**WHAT YOU SHOULD DO**
Read the records below and copy each line that contains "computer".

**DATA EXCERPTS**
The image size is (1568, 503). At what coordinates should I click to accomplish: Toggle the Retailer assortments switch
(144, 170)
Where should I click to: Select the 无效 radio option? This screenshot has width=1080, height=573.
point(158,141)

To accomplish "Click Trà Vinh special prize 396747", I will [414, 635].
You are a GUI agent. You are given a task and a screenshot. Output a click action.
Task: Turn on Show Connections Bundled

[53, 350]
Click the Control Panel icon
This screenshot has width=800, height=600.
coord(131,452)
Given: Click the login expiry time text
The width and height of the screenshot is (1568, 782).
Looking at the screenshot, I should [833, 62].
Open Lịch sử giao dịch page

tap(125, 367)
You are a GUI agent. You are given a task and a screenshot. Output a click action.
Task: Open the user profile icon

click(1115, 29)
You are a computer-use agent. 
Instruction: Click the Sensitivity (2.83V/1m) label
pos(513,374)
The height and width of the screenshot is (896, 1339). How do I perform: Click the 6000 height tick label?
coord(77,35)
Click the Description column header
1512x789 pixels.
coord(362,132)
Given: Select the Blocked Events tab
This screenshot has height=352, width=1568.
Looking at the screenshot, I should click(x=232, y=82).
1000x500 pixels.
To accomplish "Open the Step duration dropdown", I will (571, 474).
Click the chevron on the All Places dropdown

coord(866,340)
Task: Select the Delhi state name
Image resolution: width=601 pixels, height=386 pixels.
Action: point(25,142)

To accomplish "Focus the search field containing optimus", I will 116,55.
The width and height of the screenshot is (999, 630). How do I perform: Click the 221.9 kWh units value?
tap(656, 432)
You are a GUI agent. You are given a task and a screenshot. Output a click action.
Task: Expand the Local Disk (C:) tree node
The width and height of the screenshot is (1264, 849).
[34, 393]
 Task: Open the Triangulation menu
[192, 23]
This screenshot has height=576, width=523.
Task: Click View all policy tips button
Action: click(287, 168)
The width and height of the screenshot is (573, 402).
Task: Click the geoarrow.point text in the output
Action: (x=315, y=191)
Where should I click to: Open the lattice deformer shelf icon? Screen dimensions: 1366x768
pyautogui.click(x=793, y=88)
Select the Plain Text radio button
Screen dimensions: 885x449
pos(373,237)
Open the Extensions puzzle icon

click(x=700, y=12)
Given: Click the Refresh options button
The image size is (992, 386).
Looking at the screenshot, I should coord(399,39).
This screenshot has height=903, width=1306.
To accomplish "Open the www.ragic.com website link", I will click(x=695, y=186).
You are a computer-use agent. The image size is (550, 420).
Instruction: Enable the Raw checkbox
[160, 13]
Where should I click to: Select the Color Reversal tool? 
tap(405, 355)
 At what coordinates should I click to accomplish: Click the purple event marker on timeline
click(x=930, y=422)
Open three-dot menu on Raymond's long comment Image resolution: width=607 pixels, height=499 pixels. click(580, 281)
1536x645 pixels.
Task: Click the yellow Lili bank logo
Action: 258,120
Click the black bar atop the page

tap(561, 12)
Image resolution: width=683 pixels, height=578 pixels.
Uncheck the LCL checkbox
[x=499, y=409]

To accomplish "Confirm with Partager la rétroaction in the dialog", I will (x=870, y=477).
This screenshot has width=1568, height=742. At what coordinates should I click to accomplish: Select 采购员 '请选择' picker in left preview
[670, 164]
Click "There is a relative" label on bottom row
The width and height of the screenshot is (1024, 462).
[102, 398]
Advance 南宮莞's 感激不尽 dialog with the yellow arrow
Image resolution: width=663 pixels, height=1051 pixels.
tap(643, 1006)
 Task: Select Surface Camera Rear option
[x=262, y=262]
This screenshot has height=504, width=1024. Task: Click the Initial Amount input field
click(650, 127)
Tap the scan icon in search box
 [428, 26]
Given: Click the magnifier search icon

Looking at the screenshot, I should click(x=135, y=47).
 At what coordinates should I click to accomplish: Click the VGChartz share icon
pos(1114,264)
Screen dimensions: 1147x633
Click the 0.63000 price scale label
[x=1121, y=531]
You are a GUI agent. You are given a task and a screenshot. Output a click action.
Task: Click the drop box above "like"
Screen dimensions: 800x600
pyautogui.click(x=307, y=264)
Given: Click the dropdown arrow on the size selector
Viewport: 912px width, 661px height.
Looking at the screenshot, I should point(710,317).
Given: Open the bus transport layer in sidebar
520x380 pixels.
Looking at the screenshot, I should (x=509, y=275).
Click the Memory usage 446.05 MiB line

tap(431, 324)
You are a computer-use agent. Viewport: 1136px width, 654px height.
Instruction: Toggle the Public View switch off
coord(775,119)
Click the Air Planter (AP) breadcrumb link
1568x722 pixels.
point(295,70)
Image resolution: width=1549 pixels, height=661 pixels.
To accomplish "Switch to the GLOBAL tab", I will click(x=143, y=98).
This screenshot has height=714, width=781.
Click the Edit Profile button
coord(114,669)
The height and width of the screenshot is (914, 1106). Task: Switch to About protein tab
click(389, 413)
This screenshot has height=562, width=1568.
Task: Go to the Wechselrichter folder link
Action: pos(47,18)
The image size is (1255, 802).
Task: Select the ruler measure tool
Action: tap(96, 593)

**EXERCISE OUTPUT**
You are a computer-use agent. 
You are a computer-use agent. The image size is (550, 420).
You are a computer-use agent. Viewport: 1136px width, 654px height.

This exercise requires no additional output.